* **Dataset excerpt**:
^^^^^^^^^^^^^^^^

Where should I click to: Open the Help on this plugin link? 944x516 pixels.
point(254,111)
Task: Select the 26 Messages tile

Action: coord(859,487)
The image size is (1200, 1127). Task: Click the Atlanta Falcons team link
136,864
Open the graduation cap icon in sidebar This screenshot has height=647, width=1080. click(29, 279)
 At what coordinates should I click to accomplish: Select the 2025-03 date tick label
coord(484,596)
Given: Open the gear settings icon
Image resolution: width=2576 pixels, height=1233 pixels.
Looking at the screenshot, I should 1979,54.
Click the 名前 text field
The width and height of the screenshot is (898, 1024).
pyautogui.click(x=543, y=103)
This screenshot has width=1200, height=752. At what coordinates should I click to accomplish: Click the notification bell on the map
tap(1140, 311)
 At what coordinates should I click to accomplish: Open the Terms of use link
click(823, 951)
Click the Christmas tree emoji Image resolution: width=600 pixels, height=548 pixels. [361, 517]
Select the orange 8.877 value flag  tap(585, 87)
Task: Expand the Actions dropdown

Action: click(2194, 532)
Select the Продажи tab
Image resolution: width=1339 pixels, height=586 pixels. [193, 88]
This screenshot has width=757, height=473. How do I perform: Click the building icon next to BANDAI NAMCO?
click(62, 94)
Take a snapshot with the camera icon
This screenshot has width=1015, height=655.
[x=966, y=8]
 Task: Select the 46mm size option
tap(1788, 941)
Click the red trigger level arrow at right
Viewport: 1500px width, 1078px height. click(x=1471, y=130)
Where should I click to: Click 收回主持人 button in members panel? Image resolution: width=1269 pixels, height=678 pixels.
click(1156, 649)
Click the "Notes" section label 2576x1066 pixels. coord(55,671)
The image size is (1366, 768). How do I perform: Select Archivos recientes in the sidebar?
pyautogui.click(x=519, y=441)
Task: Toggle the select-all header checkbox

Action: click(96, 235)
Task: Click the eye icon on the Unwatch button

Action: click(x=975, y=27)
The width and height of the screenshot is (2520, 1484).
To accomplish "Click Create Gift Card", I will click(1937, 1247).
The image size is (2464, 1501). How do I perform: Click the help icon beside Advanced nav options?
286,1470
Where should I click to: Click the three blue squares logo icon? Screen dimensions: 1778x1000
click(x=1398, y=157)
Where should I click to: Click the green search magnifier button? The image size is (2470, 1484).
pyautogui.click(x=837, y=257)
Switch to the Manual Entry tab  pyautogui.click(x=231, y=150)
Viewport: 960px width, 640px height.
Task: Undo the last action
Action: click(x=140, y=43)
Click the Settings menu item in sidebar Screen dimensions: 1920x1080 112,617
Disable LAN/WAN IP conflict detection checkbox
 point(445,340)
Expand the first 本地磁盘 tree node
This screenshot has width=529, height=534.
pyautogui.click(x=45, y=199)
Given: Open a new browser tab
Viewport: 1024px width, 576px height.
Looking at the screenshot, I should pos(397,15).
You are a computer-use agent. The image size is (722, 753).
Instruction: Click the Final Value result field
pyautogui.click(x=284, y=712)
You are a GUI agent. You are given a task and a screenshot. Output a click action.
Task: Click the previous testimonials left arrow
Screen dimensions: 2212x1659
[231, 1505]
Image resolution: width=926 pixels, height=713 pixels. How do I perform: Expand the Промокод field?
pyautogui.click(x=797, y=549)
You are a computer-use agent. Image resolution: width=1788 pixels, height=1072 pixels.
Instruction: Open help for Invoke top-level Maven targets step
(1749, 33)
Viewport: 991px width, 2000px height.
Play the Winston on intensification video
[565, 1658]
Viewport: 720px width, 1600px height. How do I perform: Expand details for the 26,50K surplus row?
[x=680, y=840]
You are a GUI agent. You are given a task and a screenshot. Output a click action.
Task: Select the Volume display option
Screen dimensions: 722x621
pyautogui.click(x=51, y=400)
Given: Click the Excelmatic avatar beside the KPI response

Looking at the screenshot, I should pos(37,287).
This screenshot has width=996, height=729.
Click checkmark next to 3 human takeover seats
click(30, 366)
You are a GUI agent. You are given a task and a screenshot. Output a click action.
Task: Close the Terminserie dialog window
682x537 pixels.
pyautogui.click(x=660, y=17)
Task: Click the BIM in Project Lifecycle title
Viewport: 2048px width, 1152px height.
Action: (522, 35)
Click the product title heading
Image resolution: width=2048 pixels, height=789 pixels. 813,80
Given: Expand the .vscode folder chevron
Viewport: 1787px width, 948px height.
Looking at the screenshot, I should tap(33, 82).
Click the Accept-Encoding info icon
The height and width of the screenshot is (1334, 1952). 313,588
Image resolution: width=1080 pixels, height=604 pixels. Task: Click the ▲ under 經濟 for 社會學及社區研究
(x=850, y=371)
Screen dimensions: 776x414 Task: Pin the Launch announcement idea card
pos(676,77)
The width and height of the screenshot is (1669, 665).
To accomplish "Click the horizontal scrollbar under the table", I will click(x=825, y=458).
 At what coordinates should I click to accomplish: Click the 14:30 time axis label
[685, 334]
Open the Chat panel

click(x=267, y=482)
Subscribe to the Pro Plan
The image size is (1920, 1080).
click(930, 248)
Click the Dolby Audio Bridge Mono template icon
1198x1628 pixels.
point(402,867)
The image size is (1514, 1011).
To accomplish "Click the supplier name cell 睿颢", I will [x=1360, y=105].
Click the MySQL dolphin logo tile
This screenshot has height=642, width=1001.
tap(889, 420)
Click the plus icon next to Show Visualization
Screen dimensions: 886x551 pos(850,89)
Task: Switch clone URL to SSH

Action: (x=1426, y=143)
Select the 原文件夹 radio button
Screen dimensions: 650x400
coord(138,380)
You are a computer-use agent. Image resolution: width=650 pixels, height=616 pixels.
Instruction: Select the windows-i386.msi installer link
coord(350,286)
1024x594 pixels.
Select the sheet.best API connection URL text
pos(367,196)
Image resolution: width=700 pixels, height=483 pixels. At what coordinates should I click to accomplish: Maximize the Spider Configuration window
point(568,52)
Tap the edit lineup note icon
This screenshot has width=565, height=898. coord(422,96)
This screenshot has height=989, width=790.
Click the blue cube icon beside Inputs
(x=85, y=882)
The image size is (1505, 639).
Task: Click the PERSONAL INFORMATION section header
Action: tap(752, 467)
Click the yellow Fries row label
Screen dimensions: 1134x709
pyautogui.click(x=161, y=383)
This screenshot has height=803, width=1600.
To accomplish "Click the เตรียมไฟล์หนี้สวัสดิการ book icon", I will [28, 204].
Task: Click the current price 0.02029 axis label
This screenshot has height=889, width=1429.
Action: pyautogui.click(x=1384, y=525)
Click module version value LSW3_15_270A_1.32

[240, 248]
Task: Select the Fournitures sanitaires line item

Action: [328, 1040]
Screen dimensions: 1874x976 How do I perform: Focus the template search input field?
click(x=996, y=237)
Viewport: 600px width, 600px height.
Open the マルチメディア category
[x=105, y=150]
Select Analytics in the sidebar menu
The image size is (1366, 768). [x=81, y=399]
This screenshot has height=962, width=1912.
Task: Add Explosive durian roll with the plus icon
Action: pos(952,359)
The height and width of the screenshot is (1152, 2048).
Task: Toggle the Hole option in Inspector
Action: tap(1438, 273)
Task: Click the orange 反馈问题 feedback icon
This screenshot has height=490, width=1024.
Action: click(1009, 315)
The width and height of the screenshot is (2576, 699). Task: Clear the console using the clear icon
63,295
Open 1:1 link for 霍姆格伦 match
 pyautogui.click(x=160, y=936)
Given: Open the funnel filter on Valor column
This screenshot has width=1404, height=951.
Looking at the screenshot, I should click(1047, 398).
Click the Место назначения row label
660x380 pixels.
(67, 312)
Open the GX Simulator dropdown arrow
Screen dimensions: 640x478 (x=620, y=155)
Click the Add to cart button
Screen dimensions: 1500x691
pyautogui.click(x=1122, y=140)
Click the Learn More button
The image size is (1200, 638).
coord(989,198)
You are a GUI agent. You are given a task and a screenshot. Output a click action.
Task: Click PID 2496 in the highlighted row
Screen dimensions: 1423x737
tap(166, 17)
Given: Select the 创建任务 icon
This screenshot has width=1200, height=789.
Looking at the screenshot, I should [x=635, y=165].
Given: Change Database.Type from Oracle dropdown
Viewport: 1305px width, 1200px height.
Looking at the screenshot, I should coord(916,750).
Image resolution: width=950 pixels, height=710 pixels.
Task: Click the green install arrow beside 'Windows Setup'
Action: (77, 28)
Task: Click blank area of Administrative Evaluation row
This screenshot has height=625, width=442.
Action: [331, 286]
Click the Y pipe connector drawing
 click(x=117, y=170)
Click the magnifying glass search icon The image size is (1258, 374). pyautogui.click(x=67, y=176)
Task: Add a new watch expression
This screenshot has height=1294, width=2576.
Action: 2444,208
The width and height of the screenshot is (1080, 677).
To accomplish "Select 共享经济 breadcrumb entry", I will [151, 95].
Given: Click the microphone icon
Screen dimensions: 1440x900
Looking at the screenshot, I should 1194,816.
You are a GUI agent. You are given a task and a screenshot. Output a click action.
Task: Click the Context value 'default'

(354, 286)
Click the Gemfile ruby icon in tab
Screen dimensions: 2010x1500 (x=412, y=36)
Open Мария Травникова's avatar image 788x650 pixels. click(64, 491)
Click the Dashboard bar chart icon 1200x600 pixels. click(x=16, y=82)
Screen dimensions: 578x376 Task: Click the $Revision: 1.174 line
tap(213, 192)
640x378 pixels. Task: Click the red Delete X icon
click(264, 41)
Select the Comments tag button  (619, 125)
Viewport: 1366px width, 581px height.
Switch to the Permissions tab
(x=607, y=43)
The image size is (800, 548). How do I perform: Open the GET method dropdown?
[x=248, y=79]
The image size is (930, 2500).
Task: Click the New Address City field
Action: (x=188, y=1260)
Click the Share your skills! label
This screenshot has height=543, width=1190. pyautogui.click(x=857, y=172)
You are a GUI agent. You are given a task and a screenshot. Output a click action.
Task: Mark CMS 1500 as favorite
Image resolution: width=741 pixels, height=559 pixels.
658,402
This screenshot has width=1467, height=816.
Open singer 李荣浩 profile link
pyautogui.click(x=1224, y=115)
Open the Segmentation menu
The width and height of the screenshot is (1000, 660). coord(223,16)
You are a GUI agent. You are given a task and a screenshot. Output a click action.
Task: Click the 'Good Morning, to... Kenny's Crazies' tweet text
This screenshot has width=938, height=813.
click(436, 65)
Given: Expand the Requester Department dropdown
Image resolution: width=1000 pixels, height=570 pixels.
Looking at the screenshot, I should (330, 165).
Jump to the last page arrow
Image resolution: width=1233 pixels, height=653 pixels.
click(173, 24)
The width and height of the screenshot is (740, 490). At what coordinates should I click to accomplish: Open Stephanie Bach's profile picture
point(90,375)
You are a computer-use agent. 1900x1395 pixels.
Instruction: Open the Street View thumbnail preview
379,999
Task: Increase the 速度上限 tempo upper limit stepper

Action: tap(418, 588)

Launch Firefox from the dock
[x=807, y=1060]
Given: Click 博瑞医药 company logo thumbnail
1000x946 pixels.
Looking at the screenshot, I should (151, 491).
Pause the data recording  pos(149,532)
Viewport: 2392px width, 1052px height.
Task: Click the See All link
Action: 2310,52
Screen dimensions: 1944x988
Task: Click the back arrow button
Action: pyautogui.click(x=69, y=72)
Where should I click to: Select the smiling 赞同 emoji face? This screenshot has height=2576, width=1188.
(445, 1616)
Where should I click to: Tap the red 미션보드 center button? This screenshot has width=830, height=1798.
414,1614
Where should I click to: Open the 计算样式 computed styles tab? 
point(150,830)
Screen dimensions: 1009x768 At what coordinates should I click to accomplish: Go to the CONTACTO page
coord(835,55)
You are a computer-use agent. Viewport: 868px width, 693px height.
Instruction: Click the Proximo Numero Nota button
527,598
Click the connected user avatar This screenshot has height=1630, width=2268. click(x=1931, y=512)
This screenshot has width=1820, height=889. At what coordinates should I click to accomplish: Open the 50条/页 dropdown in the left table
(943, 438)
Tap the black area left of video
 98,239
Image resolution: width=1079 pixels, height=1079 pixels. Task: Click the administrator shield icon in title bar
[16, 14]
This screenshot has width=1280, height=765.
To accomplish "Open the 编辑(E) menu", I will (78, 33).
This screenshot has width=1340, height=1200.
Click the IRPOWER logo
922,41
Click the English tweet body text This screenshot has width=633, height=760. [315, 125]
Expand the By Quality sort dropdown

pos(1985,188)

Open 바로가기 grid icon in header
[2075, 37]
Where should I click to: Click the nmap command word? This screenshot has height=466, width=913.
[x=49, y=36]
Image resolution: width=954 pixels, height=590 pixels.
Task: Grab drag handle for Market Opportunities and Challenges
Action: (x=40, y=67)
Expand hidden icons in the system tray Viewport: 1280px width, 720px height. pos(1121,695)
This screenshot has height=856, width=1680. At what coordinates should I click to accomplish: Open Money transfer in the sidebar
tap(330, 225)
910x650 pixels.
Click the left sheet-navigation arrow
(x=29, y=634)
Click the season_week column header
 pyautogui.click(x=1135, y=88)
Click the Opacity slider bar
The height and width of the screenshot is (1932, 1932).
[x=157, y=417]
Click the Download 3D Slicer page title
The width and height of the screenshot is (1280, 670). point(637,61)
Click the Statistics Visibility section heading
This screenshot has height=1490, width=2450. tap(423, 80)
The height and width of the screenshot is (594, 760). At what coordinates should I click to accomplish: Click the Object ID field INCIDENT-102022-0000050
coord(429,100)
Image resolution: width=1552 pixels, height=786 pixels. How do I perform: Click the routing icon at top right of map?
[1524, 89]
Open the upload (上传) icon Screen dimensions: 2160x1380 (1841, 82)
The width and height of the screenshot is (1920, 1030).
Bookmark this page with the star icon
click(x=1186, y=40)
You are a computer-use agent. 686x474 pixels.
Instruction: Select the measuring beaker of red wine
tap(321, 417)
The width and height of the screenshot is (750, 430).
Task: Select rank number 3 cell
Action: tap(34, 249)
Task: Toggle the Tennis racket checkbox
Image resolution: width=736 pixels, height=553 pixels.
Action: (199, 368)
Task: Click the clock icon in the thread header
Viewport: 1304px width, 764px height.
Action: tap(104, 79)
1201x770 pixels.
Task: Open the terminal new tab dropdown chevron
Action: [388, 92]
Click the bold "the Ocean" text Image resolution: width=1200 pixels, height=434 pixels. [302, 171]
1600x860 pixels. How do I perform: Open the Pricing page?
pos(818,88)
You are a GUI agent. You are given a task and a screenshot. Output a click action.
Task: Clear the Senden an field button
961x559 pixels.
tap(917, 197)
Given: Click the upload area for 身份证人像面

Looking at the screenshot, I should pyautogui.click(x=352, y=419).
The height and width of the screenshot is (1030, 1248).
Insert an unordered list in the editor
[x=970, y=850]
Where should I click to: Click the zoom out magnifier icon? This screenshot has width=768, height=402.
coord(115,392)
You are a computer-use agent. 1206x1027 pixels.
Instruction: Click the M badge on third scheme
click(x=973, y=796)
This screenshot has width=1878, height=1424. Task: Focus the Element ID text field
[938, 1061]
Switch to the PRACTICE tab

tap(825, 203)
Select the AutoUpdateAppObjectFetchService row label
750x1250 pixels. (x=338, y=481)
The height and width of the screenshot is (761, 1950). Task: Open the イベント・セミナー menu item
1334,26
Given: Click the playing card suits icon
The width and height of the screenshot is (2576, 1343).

^^^^^^^^^^^^^^^^

Reproduce the records verbatim, from the start through the line that contains "click(823, 951)".

Where should I click to: Open the Help on this plugin link? 944x516 pixels.
point(254,111)
Task: Select the 26 Messages tile

Action: coord(859,487)
The image size is (1200, 1127). Task: Click the Atlanta Falcons team link
136,864
Open the graduation cap icon in sidebar This screenshot has height=647, width=1080. click(29, 279)
 At what coordinates should I click to accomplish: Select the 2025-03 date tick label
coord(484,596)
Given: Open the gear settings icon
Image resolution: width=2576 pixels, height=1233 pixels.
Looking at the screenshot, I should 1979,54.
Click the 名前 text field
The width and height of the screenshot is (898, 1024).
pyautogui.click(x=543, y=103)
This screenshot has width=1200, height=752. At what coordinates should I click to accomplish: Click the notification bell on the map
tap(1140, 311)
 At what coordinates should I click to accomplish: Open the Terms of use link
click(823, 951)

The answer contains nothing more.